L’ambizione del regista coreano è alta: coniugare allegoricamente la violenza sociale generata dal turbocapitalismo con l’aspirazione ad una dimensione spirituale che recuperi il senso della vita e dell’umanità. Ma i meccanismi sono troppo insistiti, la violenza è fin troppo evidenziata: quello che emerge dalla narrazione è un forte, ma didascalico apologo morale che finisce per ridurre l’impatto emotivo del film, che si dipana in una certa prevedibilità.

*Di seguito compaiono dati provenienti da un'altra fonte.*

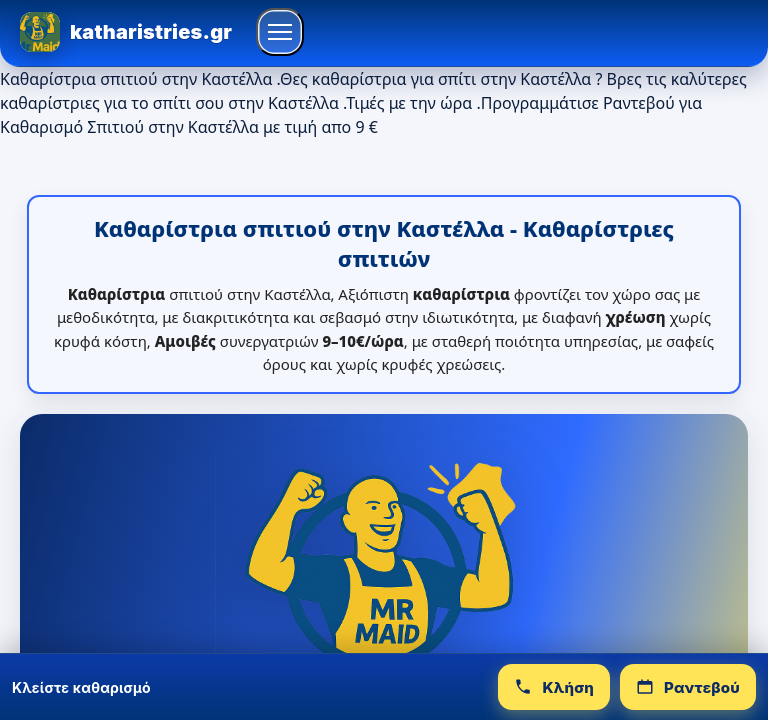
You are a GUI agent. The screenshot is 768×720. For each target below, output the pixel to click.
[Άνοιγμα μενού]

Ma le immagini che portano alla tragica conclusione sono di grande forza, il recupero di una straziante coscienza dell’uomo e la conseguente disperazione per la nuova perdita della presunta madre risulta credibile ed efficace, l’immagine della ricomposizione nella morte del nucleo familiare a lui sconosciuto, cui si aggiunge un presunto fratello suicidatosi per i debiti, è poeticamente intensa, e terribili e raggelanti sono le sequenze che descrivono la sua autopunizione.

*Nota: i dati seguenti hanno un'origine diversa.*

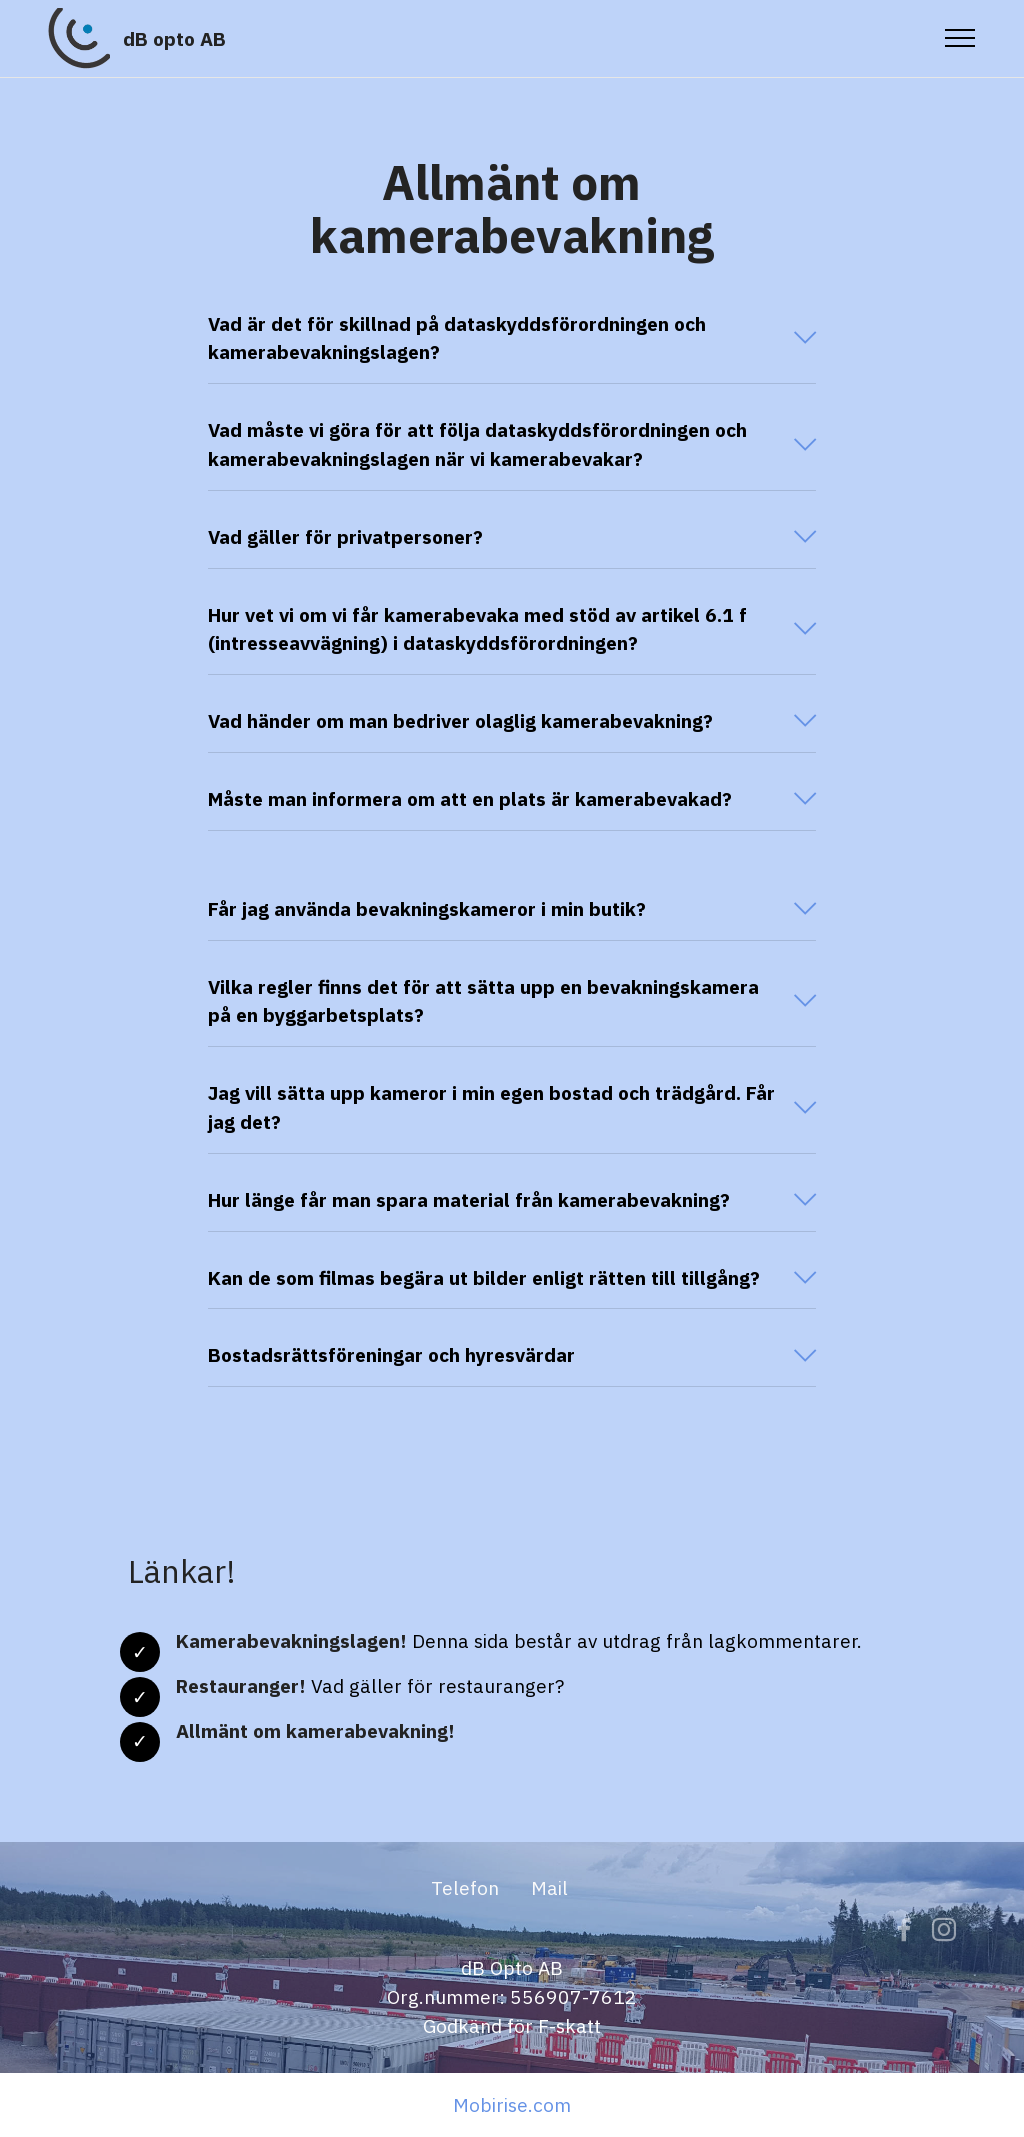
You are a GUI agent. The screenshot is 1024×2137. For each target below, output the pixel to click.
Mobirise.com (512, 2104)
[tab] (512, 339)
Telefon (465, 1951)
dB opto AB (174, 38)
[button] (512, 339)
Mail (549, 1951)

La poetica del cinema di Kim Ki Duk trova la sua ennesima conferma: viviamo in un mondo spietato, in cui gli uomini e le donne si aggirano come zombies privi di anima, dove i valori imperanti sono costituiti dal danaro, dal sesso e dalla prevaricazione violenta, mentre la solidarietà umana è scomparsa, e gli umili sono destinati a soccombere. Potrebbe forse sopravvivere una speranza: essa passa attraverso il recupero doloroso di una spiritualità, di un senso religioso dell’esistenza, ma il pessimismo dell’Autore sottolinea comunque la ciclicità dei comportamenti umani, considerando abiezione e redenzione come elementi della vita stessa, destinati a rincorrersi ed a non concludersi mai, in una sorta di eterno ritorno. Il tutto, in questo suo ultimo film, condito con un tono a volte melodrammatico e volutamente sopra le righe, cui si contrappone una certa dose di ironia.